An IL-17A-centric response to Epstein-Barr virus DNA mediated by dendritic Cell-T cell interactions.

The Epstein-Barr virus has been associated with a considerable number of autoimmune diseases. We have previously demonstrated that EBV DNA enhances the production of IL-17A, a pro-inflammatory cytokine, via endosomal Toll-like receptor signalling. We used RNA-seq to analyze the transcriptional profile of mouse immune cells treated with EBV DNA. We observed that EBV DNA upregulates an IL-17A-centric network of mediators. Ensemble Gene Set Enrichment Analysis (EGSEA) showed enriched expression of sets involved in inflammatory responses including IFNγ and TNF-α-associated pathways as well as proinflammatory diseases. On the other hand, while macrophages and B cells were somewhat able to induce an IL-17A response from T cells to EBV DNA, they were less potent than dendritic cells.

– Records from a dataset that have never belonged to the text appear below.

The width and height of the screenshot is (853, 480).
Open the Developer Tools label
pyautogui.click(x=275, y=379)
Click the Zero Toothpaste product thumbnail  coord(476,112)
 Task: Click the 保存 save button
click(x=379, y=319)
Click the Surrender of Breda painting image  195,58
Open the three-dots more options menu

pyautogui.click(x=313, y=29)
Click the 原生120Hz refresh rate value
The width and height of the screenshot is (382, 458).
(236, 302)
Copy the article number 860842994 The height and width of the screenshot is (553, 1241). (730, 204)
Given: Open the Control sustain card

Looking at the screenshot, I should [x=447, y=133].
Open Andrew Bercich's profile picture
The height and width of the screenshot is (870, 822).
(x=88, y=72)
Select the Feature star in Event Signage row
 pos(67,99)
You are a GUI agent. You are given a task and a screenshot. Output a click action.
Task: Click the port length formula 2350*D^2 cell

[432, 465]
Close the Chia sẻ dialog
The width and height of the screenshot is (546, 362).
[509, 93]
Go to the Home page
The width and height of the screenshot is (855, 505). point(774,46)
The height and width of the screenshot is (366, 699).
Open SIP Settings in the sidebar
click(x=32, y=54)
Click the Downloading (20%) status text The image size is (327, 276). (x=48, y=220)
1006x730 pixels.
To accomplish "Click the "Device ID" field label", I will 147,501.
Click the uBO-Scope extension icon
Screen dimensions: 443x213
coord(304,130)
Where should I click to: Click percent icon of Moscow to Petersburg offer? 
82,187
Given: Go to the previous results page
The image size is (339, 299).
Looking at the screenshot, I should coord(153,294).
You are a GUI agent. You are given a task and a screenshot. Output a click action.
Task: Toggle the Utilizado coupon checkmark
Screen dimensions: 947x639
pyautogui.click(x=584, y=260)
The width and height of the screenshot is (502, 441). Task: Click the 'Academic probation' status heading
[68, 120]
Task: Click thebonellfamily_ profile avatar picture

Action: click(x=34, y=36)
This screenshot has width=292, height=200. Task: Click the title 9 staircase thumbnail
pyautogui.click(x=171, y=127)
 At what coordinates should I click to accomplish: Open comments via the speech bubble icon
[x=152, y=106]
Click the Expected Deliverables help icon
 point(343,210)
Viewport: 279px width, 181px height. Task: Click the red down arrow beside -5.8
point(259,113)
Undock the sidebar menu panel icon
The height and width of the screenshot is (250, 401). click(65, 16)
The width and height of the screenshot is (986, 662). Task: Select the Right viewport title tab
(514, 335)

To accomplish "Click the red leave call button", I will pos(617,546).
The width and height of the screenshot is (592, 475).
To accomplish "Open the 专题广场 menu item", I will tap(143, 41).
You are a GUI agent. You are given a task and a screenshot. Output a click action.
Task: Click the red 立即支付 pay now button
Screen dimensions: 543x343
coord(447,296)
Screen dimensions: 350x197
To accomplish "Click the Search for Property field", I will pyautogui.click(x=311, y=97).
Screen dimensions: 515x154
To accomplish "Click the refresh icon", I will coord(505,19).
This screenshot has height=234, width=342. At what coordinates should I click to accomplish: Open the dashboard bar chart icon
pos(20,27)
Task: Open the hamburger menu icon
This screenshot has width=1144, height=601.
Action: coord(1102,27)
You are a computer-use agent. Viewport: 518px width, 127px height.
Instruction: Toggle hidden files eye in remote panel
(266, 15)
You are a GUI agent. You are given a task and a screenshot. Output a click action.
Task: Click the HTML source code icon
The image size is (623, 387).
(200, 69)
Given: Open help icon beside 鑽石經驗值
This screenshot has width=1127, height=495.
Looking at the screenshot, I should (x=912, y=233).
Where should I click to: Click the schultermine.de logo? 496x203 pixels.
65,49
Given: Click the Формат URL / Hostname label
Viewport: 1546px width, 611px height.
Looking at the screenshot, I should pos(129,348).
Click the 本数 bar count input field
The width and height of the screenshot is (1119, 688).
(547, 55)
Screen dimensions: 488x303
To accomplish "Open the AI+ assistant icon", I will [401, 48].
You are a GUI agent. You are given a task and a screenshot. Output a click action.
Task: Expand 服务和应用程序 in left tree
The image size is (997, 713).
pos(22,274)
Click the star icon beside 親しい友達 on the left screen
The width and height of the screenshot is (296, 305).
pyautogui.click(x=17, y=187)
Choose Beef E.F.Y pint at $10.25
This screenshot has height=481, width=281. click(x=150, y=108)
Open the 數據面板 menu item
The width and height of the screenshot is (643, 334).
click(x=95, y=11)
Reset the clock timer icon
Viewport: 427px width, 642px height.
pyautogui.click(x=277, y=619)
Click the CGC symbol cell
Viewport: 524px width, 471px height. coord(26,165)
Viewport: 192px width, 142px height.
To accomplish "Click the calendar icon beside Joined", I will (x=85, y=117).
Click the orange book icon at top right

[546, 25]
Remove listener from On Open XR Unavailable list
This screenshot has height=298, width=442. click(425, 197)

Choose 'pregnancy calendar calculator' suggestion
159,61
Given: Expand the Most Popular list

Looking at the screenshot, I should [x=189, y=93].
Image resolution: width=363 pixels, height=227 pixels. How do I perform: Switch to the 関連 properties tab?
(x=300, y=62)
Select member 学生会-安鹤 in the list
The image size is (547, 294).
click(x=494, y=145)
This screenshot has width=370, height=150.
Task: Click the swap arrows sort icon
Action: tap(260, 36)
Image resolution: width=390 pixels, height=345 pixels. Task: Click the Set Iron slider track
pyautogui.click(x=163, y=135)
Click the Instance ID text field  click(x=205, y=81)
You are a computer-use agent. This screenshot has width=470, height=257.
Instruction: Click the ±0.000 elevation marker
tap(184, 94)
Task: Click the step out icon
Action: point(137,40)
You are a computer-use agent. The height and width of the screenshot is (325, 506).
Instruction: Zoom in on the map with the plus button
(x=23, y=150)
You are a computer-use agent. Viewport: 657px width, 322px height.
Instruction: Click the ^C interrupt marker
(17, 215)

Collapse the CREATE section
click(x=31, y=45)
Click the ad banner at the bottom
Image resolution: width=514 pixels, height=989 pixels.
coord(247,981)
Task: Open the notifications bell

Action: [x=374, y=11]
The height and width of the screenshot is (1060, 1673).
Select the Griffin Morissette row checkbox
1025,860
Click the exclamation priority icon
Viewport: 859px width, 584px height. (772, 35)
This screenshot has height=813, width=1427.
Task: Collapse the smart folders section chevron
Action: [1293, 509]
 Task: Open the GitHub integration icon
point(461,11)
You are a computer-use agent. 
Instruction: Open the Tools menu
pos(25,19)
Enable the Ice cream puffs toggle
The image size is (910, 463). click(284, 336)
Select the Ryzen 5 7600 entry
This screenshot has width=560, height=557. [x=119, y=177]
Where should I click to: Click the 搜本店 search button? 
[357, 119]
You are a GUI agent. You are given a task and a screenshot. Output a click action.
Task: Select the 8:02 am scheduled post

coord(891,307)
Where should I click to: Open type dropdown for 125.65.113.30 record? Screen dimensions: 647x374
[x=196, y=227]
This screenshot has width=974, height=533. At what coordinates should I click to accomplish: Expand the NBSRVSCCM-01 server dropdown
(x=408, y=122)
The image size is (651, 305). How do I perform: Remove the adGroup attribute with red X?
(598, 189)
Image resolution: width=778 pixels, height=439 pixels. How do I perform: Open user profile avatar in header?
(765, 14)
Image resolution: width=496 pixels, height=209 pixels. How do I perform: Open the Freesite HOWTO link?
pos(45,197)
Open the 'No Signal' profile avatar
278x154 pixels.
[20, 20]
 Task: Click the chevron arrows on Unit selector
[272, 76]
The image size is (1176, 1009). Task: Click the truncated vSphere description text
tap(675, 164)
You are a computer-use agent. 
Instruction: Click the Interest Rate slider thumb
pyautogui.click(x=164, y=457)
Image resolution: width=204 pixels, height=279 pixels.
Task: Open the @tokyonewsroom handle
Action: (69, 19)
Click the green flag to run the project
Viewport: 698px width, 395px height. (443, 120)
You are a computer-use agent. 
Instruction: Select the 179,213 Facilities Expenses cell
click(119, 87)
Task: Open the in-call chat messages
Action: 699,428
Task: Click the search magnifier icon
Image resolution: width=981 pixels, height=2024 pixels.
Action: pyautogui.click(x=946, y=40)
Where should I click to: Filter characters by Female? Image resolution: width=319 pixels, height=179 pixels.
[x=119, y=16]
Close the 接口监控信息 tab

EBV virions were also capable of eliciting the production of inflammatory mediators from dendritic cell-T cell cultures largely mirroring responses to the viral DNA. Given the wide prevalence of EBV in the population, our analyses reveal a network of mediators and cell types that may serve as therapeutic targets in a large proportion of people affected by autoimmune diseases.